Boas PráticasFERNANDA TEIXEIRA MOREIRA
Formada em História pela UFRRJ e doutora também em História pelo CPDOC/Fundação Getúlio Vargas. Sou professora da rede há 13 anos e, além de lecionar na minha disciplina de origem, fui professora de projetos de aceleração e correção de fluxo (2017-2023) e, em 2024, aceitei o desafio de ser Professora Articuladora dos colaboratórios dos GETs Mário Fernandes Pinheiro e Campo dos Afonsos. Nesses espaços, a cultura maker e a concepção construcionista da educação têm sido os elementos norteadores da prática pedagógica que desenvolvo e das atividades realizadas com as turmas do Ensino Fundamental II, principalmente, baseadas numa abordagem interdisciplinar das habilidades específicas do currículo carioca, a formação cidadã e a construção do pensamento crítico e colaborativo dos estudantes.
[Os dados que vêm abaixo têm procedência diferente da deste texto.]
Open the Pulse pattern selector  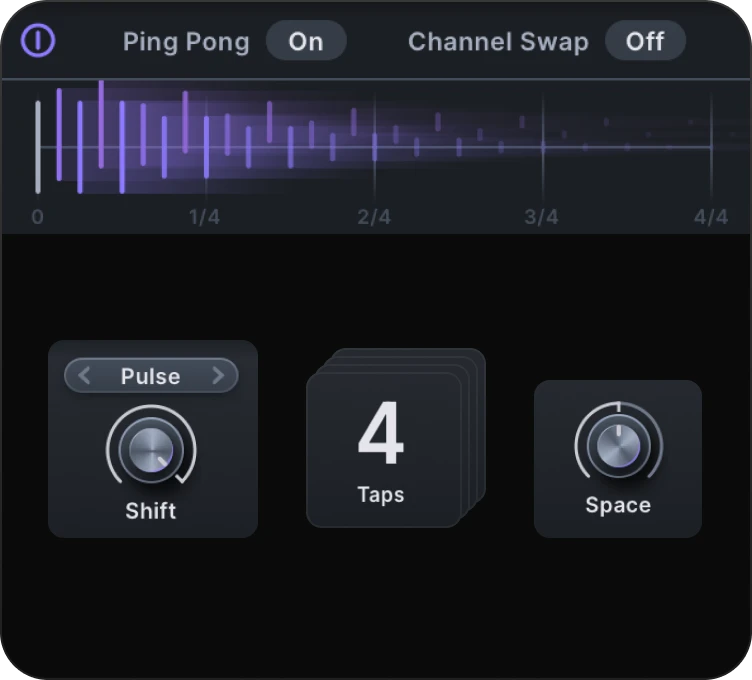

Em 2025, fui orientadora (junto aos discentes e professores da comunidade escolar) do projeto "Costura Sustentável e Solidária" que foi contemplado com prêmio/reconhecimento Shell Nxplorers.
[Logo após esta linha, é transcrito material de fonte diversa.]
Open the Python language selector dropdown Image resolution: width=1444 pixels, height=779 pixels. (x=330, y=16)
CARGO/FUNÇÃO DO AUTOR:Professora Articuladora
- Reconhecer os saberes ancestrais dos povos africanos e afrodiaspóricos como elementos fortalecedores da representatividade e identidade negra;
- Valorizar a diversidade cultural e histórica dos povos africanos e afrodiaspóricos como forma de combater o racismo e a discriminação no ambiente escolar e na sociedade;
- Valorizar a diversidade da cultura popular brasileira e afrodiaspórica.
O trabalho surgiu como proposta para a Feira Literária da escola que tinha como tema central a literatura de cordel. A ideia central foi desenvolver atividades para a feira que correlacionassem diferentes matizes da cultura popular brasileira (representada pelo cordel) e a diversidade das culturas africanas e afrodiaspóricas. A escolha de um tema centrado na história da África e da diáspora africana no Brasil se deu por dois pontos principais: a data da Feira Literária ser em novembro (mês dedicado à consciência negra) e da necessidade de desenvolver atividades que reforçassem a aplicação da Lei 10.639/03 num ambiente escolar ainda marcado por vivências discriminatórias e racistas. No processo de construção do trabalho, os alunos e as alunas do 9º ano visitaram o Instituto dos Pretos Novos e visitaram a "Pequena África". Foi nessa vivência que os estudantes tiveram contato com a história do Baobá e demonstraram bastante curiosidade.
A história do Baobá se tornou o elemento central na construção dos cordéis para a Feira Literária. O Baobá foi trabalhado como uma grande árvore ancestral que unia diferentes histórias de vida a partir do continente africano. Os estudantes pesquisaram sobre o Baobá, viram filmes sobre a resistência negra e a luta contra o racismo, ouviram e debateram os sambas-enredo "Igi Osé Baobá" (2022) da Escola de Samba Portela e "Histórias Pra Ninar Gente Grande" (2019) da Escola de Samba Mangueira e pesquisaram nomes de diferentes intelectuais, artistas, lideranças e ativistas negros e negras, além de buscarem a própria história e de familiares, para escreveram diferentes cordéis sobre tais trajetórias.
Na semana da Feira Literária, os estudantes junto com as professoras orientadoras montaram um Baobá no colaboratório ornamentado com as histórias/cordéis construídos sobre as trajetórias de vida de personalidades e também de alunos, alunas, familiares, professores e funcionários da escola negros. Outro material produzido foi um "livro cordel ancestral" com gravuras pintadas pelos estudantes e com cordéis narrando histórias sobre o Baobá.
A Feira Literária foi aberto ao público. Além da visitação ao colaboratório para ver a estrutura montada do Baobá, a comunidade escolar fez um passeio para visitar o Baobá através do óculos VR, ouviram as explicações proferidas pelos alunos e pelas alunas e também puderam levar cópias dos cordéis.
O Baobá e o Livro Cordel Ancestral ainda estão em exibição no colaboratório.
ADICHIE, Chimamanda Ngozi. O Perigo de uma História Única. São Paulo: Cia das Letras, 2019.
ANDRADE, Inaldete Pinheiro de. Uma aventura do velho Baobá. São Paulo: Pequena Zahar, 2022.
SOARES, Bárbara Carine. Como ser um educador antirracista. São Paulo: Editora Planeta, 2023.
SOARES, Bárbara Carine. A História Preta das Coisas: 50 invenções científico-tecnológicas de pessoas negras. São Paulo: Editora LF, 2021.
Agenda GERER. Guia: Educação para as relações Étnico-raciais (Lei n° 11.645/08), volume 02.